(Beginning of Document segment)

Imagine, Cowen told the Texas legislators, if “30 years ago a vaccine showed some positive effects in clinical trials for a few hundred kids.” Then, when the vaccine was approved and used on thousands of children, “the health effects became negative, even atrocious.”

“No one would say, ‘let’s just hang our hat on the pilot and focus on results from 30 years ago,” Cowen said. But that’s exactly what’s happening with school vouchers. The kids vouchers were originally supposed to help — low-income children in underresourced schools — have suffered the most. 

Studies from research teams in Louisiana, Indiana, Ohio and Washington, D.C., show learning losses for kids who left public school to attend voucher programs that surpassed the learning loss experienced by students in New Orleans after Hurricane Katrina or by children across the country from the COVID-19 pandemic, Cowen said.

Instead of helping those struggling students, who often attend the “subprime” schools Cowen discussed, the voucher programs in Wisconsin and other states mostly provide a taxpayer-financed benefit to private school families — 70% of whom have never put their kids in public school.

Anti-government ideologues and school choice lobbyists are selling a faulty product with the rapid expansion of school vouchers.

Part of the scam is the effort to hide the true costs from taxpayers. That’s the part Chapman, the school business expert, is worried about. As school districts struggle with lean budgets, under the current system, at least local taxpayers can see how much they are paying to support the voucher schools in their districts. If the Legislature succeeds in moving the cost of school vouchers into the general statewide budget, that transparency will be lost. And, at the same time, the state will open the door to unlimited spending on vouchers, no matter how expensive the program becomes. 

School choice advocates in Wisconsin have long pushed for “a voucher in every backpack” — or universal eligibility for the private school voucher program.

“Eligibility” doesn’t mean the same thing as “access,” however: In Wisconsin voucher schools have a track record of kicking out students who are disabled, challenging to educate, LGBTQ or for any other reason they deem them a bad fit.

Those students go back to the public schools, whose mission is to serve all students. In contrast, private schools in the voucher system can and do discriminate. Yet, Chapman reports, we are now spending about $629 million for Wisconsin’s four voucher programs, which serve 58,623 students. That’s $54 million more than the $574.8 million we are spending on all 126,830 students with disabilities in Wisconsin, as school districts struggle with the cost of special education.

(End of Document segment)
(Beginning of Data shown)

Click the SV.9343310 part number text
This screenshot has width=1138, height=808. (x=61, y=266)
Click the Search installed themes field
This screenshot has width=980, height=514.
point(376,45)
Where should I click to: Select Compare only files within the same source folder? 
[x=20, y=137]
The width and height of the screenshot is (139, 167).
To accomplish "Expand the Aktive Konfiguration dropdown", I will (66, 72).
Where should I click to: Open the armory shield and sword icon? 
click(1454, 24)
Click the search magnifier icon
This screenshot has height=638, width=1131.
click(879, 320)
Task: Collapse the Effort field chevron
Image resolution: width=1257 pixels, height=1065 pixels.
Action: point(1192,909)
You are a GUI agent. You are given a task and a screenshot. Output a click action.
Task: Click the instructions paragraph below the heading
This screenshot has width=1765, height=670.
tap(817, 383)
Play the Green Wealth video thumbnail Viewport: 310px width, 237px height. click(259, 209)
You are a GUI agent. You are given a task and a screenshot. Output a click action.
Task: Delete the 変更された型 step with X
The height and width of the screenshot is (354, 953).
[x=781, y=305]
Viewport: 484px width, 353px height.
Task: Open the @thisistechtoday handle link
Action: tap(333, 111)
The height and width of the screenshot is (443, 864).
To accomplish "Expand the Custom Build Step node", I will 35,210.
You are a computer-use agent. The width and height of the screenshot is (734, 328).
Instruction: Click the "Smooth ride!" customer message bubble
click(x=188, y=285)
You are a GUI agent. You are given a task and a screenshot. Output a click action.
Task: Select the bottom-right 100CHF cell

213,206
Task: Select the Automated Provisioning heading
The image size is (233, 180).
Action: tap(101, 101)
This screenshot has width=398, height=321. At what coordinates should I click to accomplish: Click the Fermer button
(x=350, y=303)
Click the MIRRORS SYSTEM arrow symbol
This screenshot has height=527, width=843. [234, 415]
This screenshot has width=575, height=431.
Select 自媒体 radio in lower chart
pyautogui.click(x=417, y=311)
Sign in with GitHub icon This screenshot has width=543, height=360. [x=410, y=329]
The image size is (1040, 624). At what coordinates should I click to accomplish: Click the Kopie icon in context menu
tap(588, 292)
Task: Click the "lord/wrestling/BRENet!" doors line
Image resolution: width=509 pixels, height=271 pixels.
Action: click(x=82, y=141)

(End of Data shown)

• [Exercise description]:
Please answer these questions on the school voucher excerpt, one per line:
1. Research teams in which four places found learning losses for students who left public school for voucher programs?
2. What percentage of the private school families receiving the voucher benefit have never put their kids in public school?
3. About how much is being spent on Wisconsin's four voucher programs, and how many students do they serve?
The listing comes from a separate source and is unrelated to the school voucher excerpt.

• [Response to this task]:
1. Louisiana, Indiana, Ohio and Washington, D.C.
2. 70%
3. About $629 million, serving 58,623 students